A host of top chefs and cooks are finding new ways to wield SMP for the culinary good – and not just for camping, whipping up cheat’s hot chocolates or making fake buttermilk.
Add it when making stocks for a richer flavour. Heston Blumenthal does it for his chicken stock, so now I do too.
I SCREAM FOR ICE CREAM
Add a spoon or so of SMP to your ice cream bases to add body. (Though I have to admit I find ice cream is pretty good at adding body to me already!) Gelato Messina uses SMP in gelatos like its fior di latte ice cream.
A BIT CORNY
Add a spoonful to the water when boiling corn cobs to make them taste sweeter.
Browned butter is all the rage but you can boost the flavour by adding a couple of spoons of SMP to your butter when browning it. You are basically adding more milk solids to go deliciously nutty.
CRUMBS OF KNOWLEDGE
Flip this idea on its head and make a batch of brown butter crumbs to use as a gluten-free soil or crumb in desserts, to fold through ice cream when making brown butter ice cream (pictured), or to toss with prawns in a pasta. Thank Sydney supercook Alex Herbert for that idea. To make the crumbs, toss 300g SMP with 125g melted butter. Spread a thin layer on a lined baking tray and sprinkle with 2½ tbs sugar. Bake in a preheated 180oc oven for eight minutes, or until lightly golden. To ensure even toasting, rotate the tray halfway through, tossing at the same time. Remove the tray from the oven and let the crumbs cool on it.
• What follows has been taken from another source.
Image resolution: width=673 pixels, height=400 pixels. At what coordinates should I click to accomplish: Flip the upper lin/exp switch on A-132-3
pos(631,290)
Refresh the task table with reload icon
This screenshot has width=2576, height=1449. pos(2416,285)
Use SMP as your secret ingredient when making those Indian dessert balls known as gulab jamun.
Add a spoonful with flour when making chocolate chip cookies for a chewier, fudgier result. That’s a neat idea from US Masterchef judge Christina Tosi who is the baking brains and inspiration behind New York’s Milk Bar.
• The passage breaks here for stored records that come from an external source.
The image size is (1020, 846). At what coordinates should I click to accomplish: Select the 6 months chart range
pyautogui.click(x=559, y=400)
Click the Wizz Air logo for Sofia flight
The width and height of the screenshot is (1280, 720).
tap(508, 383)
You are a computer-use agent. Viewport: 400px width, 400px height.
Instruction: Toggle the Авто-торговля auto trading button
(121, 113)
You can add it to your protein ball mix instead of using protein powder.
Make whipped cream more stable by adding 15g of SMP for every 250ml of cream as you are whipping it. This is great when you want to use the cream to frost a cake. I use it to give extra hold to my rosettes of piped two-ingredient, cheat’s white chocolate mousse, which I suppose I will now have to rename.
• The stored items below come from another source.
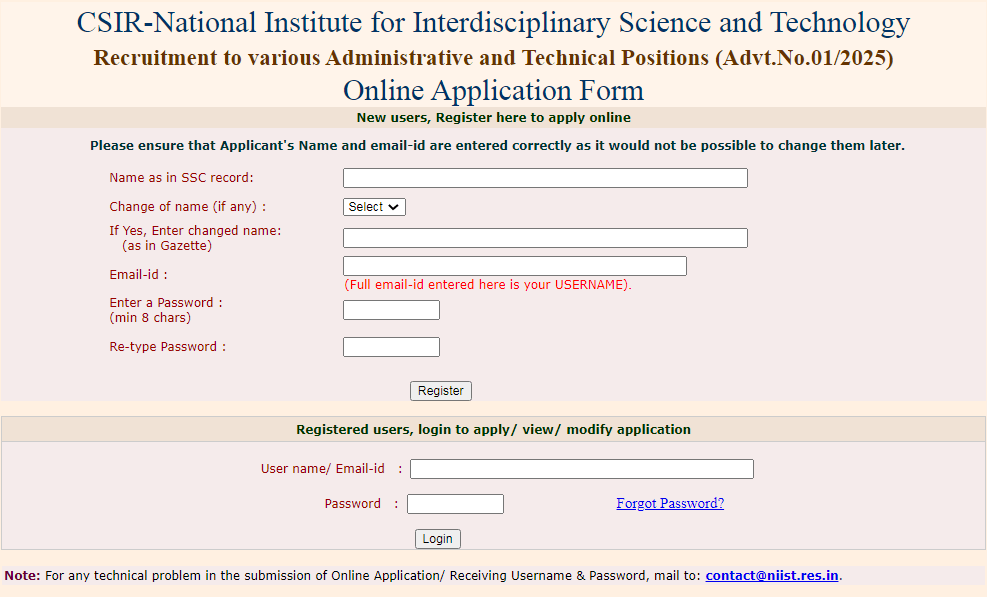
Task: Click the Online Application Form heading
Action: coord(493,90)
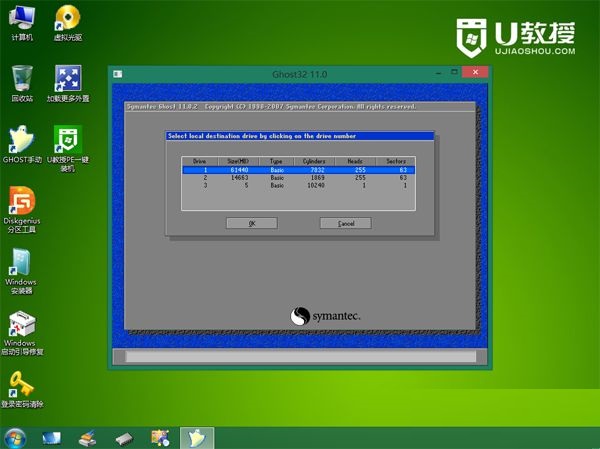Open the 计算机 desktop icon
The image size is (600, 449).
pos(20,19)

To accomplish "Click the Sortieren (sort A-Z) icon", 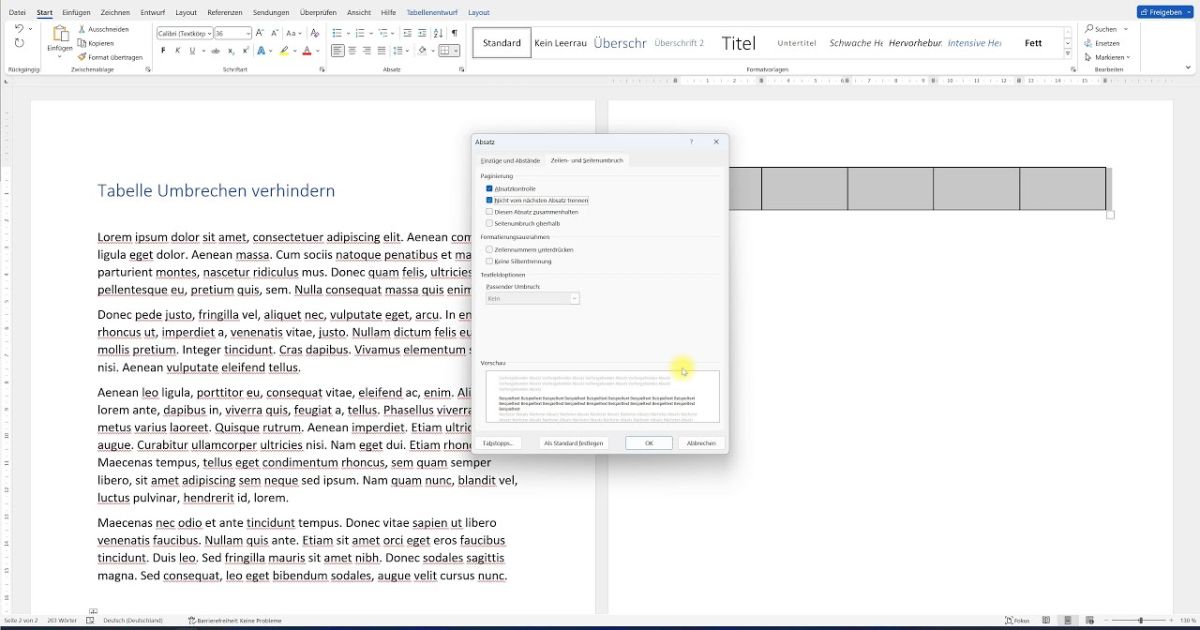I will (439, 32).
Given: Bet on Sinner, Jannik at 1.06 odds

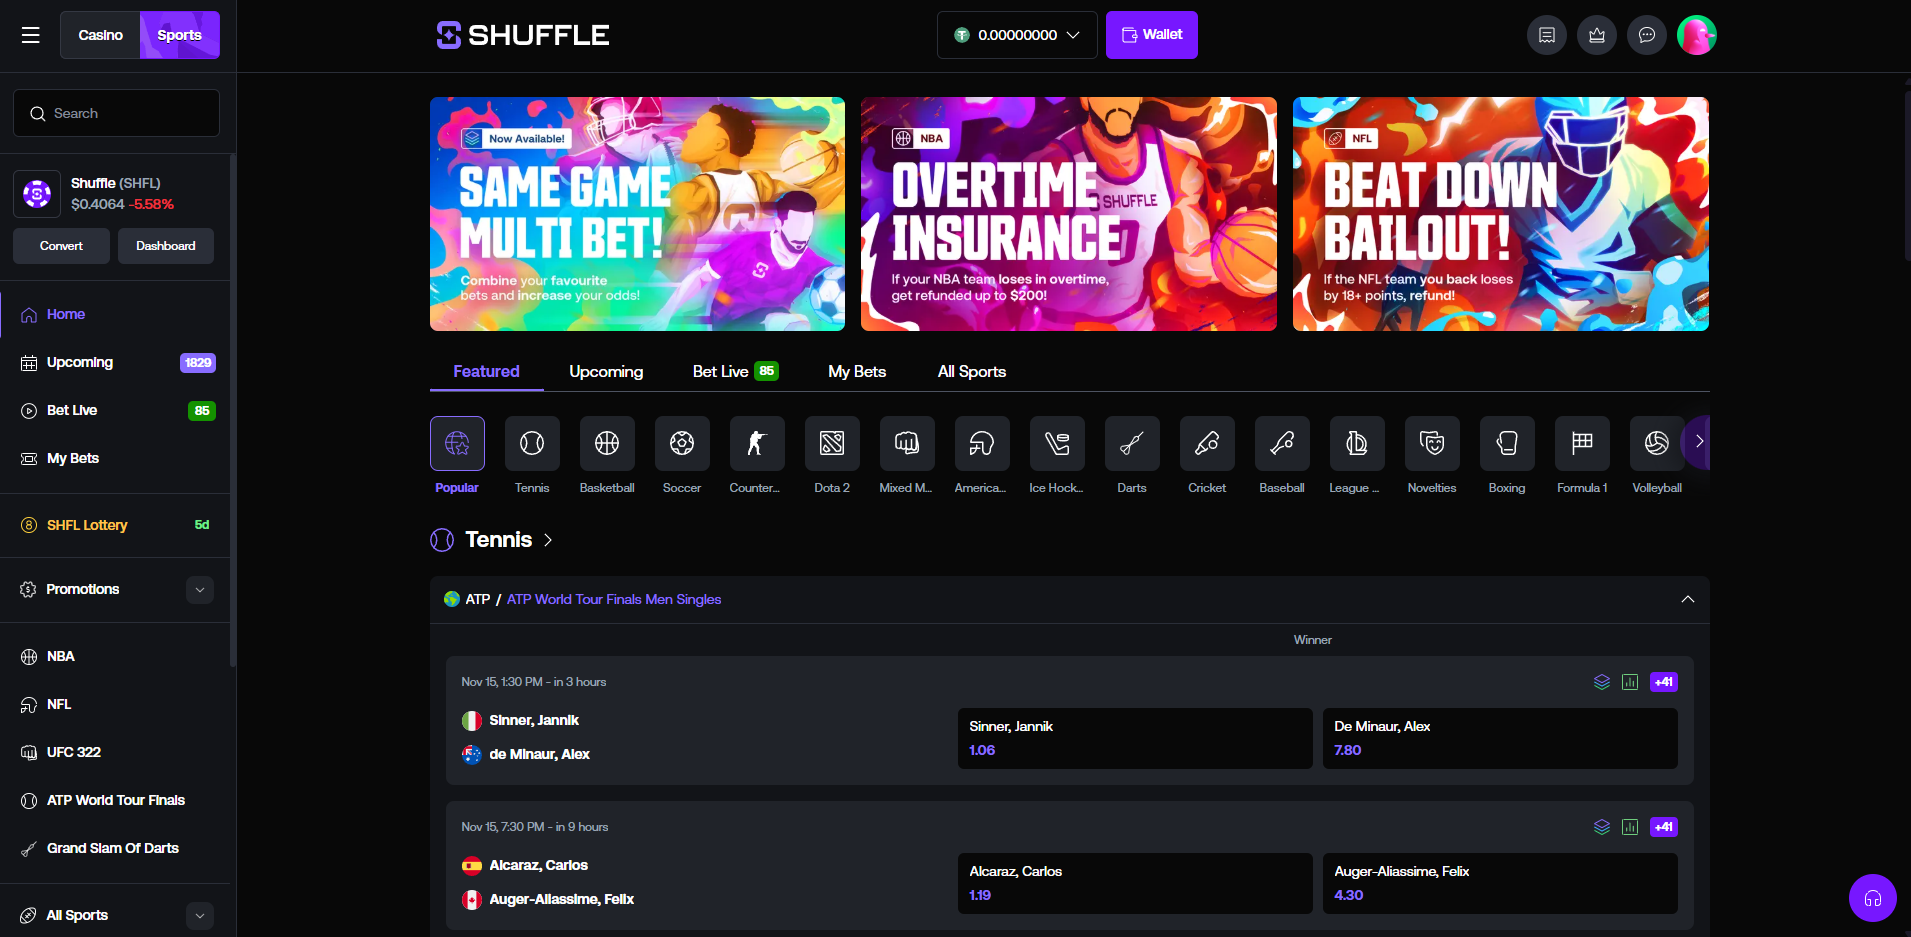Looking at the screenshot, I should pos(1134,738).
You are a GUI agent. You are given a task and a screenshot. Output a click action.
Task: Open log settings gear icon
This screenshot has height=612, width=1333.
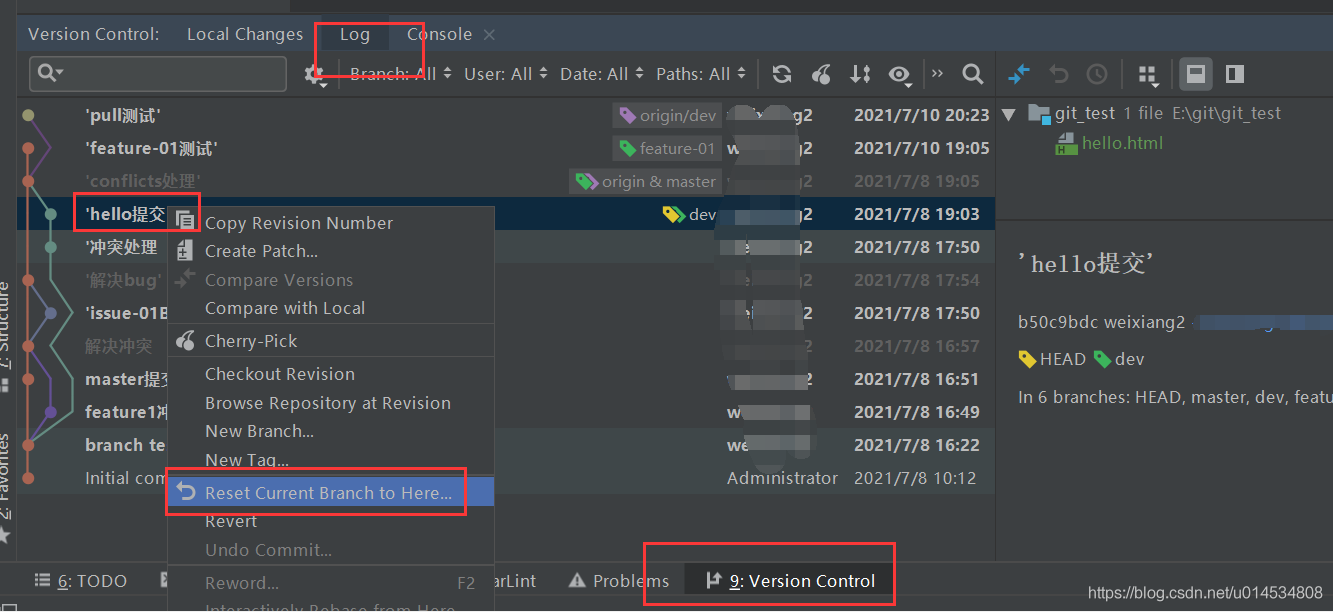pyautogui.click(x=315, y=74)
No cream? It is possible to make a fluffy dessert topping by whisking equal quantities of iced water with SMP, but it tastes a bit fake – like one of those ’70s dessert toppings in a sachet. You can also make very average ricotta with SMP, water and vinegar, but I wouldn’t unless I was stuck at Davis Station in Antarctica and forced to compete in a milk-free ricotta challenge that will decide the fate of the world by an Italian super-villain. So basically I wouldn’t. I’d just buy some.
Make a paste from SMP and water for shaving, relieving sunburn, to put on insect bites or to use as a face mask. I’d suggest only doing all these in a post-apocalyptic emergency when the zombie hordes make it too difficult to pop down to the shops.